Recession Looms as Federal Reserve Predicts Economic Downturn
According to minutes from the March meeting of the Federal Open Market Committee, the Federal Reserve has warned that the U.S. banking crisis may cause a recession later this year.
The meeting included a presentation from staff members on the potential repercussions of the recent failure of Silicon Valley Bank and other financial sector disruptions that started in early March.
In March, during a Federal Open Market Committee meeting, staff economists predicted that the recent developments in the banking sector could have an economic impact. The staff’s projection was based on their assessment of the situation at the time, as stated in the meeting summary.
While Vice Chair for Supervision Michael Barr reassured that the banking sector was robust, the staff economists projected a mild recession later in the year, followed by a two-year recovery.

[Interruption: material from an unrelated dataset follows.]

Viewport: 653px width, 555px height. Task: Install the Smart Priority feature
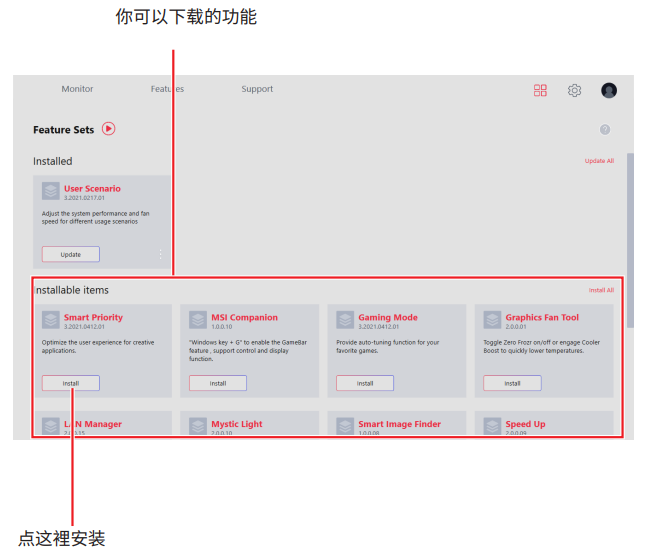[x=71, y=383]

The crisis caused some speculation that the Fed might hold the line on rates. However, officials emphasized that more needs to be done to curb inflation. The FOMC ultimately voted to increase the benchmark borrowing rate by 0.25 percentage points, marking the ninth increase over the past year. The fed funds rate is now at a target range of 4.75%-5%, the highest level since late 2007.
The rate hike occurred less than two weeks after Silicon Valley Bank, which was the 17th largest institution in the U.S. at the time, collapsed following a run on deposits.
The failure of SVB and two other institutions prompted the Fed to create emergency lending facilities to ensure that banks could continue operating.
According to the meeting minutes, inflation data has been mostly consistent with the Federal Reserve’s objectives since the meeting. Officials commented during the meeting that they anticipate prices to decrease further.
Overall, the Fed’s meeting minutes indicate that the U.S. banking crisis can potentially affect the economy and cause a recession later in the year. Despite this, Fed officials have taken steps to control inflation and ensure that banks can continue to operate.